Please cite the scientific study associated with this article. As a parent of a Dyslexic student with co-morbid convergence insufficiency (CI) I can only say this article is poppy cock. Parent who have children who have used Vision Therapy to remediate vision/reading/dyslexia problems and symtomology can only comment on the actual results their children attained through vision therapy, which are incredible. Show me any actual scientic evidence and studies to the contrary...........Carol Sadler, IEPadvocate4you

It is cited and a link to the joint statement is provided in the box as "additional information" at the end of the article.

Well, for those of us who have provided Vision Therapy for our Dyslexic children, we KNOW differently.

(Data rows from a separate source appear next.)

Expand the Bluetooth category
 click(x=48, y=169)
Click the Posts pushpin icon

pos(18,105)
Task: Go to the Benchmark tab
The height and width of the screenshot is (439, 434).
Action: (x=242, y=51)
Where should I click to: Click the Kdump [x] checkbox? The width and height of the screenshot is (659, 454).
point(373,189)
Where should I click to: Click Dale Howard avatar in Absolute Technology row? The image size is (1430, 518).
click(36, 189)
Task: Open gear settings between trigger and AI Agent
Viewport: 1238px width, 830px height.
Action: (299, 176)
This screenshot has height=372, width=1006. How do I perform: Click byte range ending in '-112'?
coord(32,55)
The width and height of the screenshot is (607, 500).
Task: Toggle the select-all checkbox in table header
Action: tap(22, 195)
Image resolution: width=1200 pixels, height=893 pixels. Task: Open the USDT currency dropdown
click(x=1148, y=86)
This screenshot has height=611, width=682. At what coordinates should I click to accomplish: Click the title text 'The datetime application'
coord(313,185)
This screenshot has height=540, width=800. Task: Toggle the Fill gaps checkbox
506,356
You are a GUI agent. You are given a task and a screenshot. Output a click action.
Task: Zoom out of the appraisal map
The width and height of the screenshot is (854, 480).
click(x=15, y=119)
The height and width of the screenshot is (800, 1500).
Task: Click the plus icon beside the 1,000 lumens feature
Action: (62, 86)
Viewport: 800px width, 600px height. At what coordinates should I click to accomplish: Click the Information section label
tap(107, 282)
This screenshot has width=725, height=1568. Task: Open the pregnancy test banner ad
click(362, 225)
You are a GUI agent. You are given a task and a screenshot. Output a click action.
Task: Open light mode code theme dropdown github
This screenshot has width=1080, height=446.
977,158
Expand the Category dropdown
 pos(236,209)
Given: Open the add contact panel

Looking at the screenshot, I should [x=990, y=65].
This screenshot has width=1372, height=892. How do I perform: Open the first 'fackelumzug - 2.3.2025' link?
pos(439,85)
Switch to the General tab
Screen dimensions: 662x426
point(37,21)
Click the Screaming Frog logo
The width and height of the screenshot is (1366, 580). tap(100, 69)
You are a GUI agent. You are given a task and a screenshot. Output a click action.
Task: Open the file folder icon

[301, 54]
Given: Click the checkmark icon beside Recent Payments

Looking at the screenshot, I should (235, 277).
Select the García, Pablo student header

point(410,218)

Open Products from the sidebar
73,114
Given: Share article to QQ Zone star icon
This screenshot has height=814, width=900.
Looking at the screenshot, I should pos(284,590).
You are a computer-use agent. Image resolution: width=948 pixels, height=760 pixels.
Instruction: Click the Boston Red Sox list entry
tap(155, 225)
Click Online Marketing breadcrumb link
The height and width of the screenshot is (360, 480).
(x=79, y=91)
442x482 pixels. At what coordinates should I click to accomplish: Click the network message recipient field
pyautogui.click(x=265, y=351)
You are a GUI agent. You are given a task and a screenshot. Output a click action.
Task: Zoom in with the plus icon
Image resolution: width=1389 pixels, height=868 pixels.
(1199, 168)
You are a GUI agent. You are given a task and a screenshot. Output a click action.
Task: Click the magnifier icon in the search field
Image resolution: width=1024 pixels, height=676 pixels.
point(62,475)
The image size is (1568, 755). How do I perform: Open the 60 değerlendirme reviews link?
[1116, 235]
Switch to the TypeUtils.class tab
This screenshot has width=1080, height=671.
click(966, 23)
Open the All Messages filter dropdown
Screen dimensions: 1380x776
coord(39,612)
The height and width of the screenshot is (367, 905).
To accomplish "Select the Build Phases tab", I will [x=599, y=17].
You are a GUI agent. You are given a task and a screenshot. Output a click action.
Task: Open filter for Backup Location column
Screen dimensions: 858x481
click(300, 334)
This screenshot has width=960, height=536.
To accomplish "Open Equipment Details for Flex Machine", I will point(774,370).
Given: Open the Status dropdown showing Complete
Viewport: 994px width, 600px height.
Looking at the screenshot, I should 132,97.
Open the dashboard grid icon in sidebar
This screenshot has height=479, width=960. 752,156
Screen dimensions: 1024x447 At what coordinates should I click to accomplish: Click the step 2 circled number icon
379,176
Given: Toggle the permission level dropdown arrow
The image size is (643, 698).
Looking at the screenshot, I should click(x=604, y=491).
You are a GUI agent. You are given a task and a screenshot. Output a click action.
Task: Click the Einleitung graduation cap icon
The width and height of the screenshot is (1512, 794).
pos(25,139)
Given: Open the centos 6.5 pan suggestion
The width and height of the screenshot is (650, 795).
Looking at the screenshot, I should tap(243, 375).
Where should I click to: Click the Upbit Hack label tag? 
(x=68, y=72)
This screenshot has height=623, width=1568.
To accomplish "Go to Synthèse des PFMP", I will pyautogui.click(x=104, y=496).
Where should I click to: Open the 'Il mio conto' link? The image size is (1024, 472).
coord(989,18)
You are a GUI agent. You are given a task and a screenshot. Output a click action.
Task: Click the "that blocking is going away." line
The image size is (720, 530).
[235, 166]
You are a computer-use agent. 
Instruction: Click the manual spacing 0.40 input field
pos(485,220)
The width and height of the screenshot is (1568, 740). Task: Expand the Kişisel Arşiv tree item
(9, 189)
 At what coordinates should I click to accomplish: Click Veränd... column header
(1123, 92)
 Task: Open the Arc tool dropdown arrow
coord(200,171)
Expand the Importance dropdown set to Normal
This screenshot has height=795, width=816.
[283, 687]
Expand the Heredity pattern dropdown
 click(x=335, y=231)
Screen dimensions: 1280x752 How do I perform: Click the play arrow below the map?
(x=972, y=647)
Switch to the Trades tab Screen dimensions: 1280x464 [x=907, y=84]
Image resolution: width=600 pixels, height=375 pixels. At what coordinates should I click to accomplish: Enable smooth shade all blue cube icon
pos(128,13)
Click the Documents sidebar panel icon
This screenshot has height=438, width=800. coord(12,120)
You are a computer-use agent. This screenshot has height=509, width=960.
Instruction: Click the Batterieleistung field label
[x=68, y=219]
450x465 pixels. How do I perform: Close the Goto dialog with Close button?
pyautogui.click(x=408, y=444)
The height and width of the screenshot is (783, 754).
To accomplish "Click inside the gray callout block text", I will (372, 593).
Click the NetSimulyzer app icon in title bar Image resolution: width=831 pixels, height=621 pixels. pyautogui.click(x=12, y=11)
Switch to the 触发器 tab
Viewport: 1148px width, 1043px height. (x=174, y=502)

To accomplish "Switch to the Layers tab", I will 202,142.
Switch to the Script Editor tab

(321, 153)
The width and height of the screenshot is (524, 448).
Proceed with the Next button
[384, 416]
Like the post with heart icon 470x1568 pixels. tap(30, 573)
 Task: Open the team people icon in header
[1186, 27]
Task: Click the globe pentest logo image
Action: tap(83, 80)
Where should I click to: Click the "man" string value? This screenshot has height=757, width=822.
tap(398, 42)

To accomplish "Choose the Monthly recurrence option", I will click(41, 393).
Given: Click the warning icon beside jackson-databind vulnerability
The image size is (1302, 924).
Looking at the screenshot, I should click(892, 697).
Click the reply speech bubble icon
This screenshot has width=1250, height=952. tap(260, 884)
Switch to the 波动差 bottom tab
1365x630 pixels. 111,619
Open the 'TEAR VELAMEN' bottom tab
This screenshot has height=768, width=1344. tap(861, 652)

The joint statement is NOT scientific data, and contains NONE.However, in the Archives of Ophthalmology, Vol. 126, No. 10, October 2008 in Randomoized Clinical Trial of Treatments for Symptomatic Convergence Insufficiencey in Children, it was concluded vision therapy resulted in significantly greater improvement in symptoms.here is a statement from the provided joint statement in the article "Other than convergence-insufficiency treatment,70–73,79,81,95,96 scientific evidence does not support the assumption that vision therapy is capable of correctingsubtle visual defects,† nor does it prove eye exercises or behavioral vision therapy to be effective direct or indirect treatments for learning disabilities.‡This statement in the joint statement in of itself certainly seems to contradict their conclusion to me. Here is the full joint statement:"http://pediatrics.aappublications.org/cgi/reprint/124/2/837Not all children with Dyslexia have a co-morbid CI, however those that do, do benefit from vision therapy.....they stated it themselves.....Carol Sadler, IEPadvocate4you

A large percentage of the kids who use our dyslexia course have mild eye-tracking difficulties which can have a huge effect on their reading ability and comfort. Ten days of simple exercises does the trick in most cases, followed by a low maintenance regime when necessary. Thanks for the article!

I think what the article is trying to clarify is that Dyslexia is not a visual problem. Some people with Dyslexia may have additional problems like tracking difficulties or visually reversing letters however it is not what is causing the Dyslexia. I am Dyslexic and have no visual problems at all. Hope that helps.